WHAT IS EXPECTED.
From the first line to the last, return the data exactly, with no pictures.

GIVEN INFORMATION.
* * * * * * *

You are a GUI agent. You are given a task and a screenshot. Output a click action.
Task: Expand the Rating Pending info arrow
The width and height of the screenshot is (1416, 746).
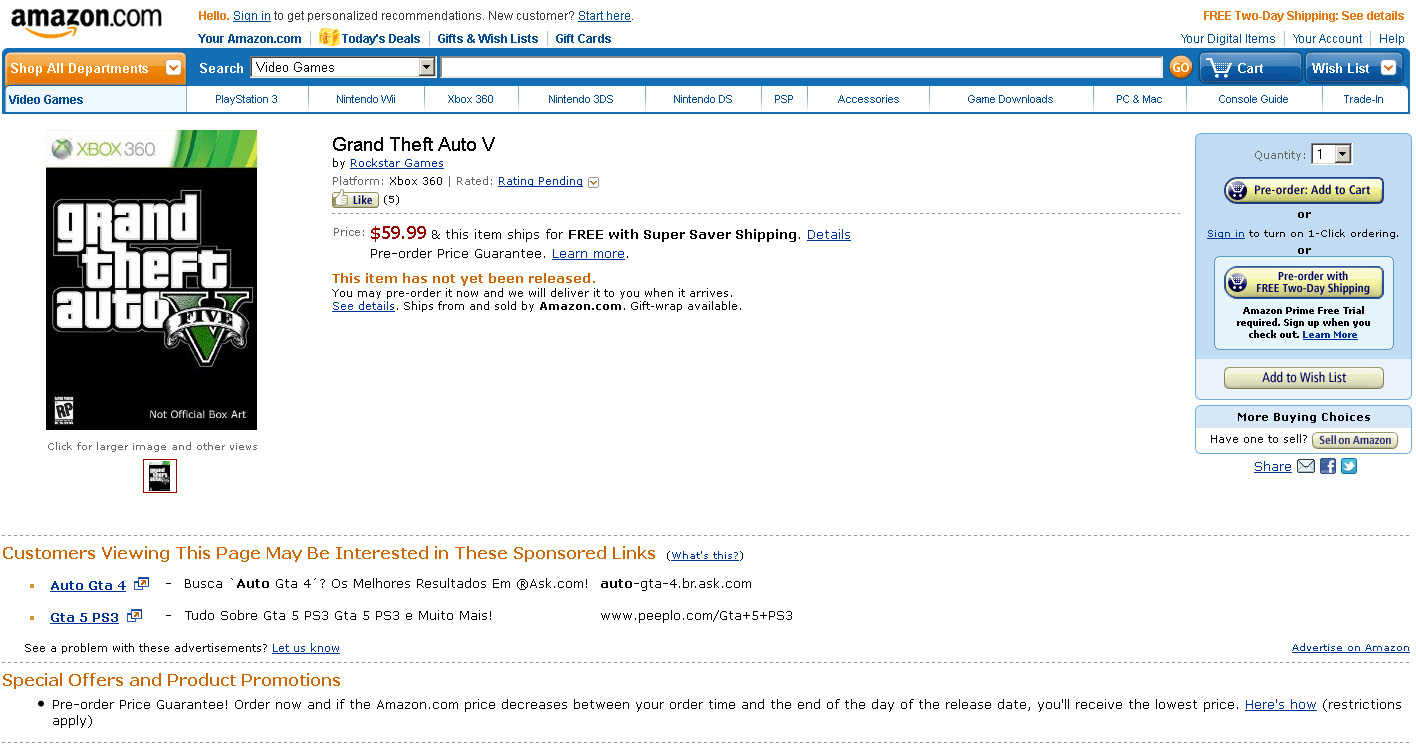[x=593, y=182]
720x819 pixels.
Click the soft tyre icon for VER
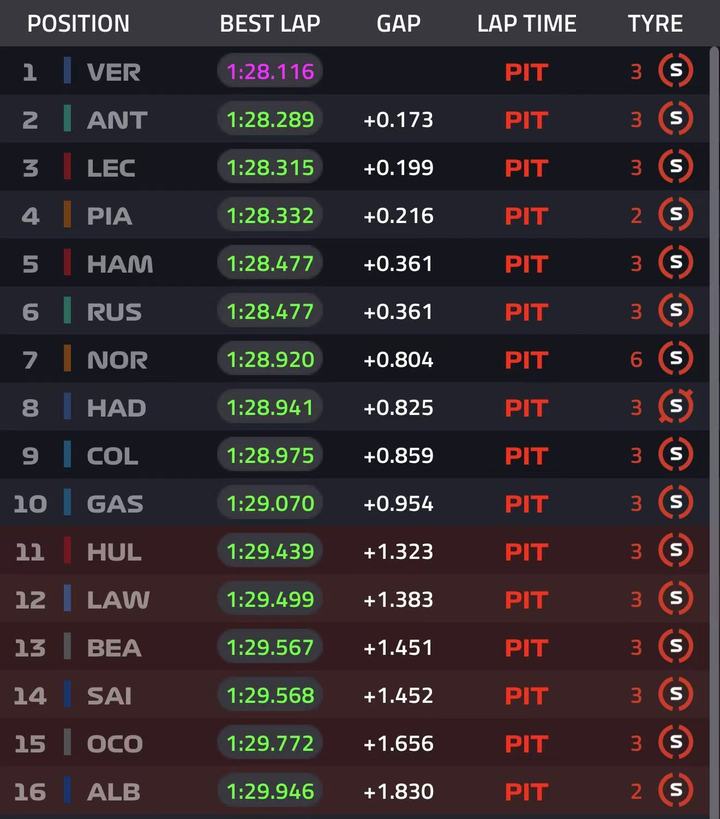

* * * * * * *

ANSWER TO THE PROBLEM.
You are a GUI agent. You are given a task and a screenshot. Output a click action.
Task: Expand the Rating Pending info arrow
The width and height of the screenshot is (1416, 746).
[x=593, y=182]
720x819 pixels.
Click the soft tyre icon for VER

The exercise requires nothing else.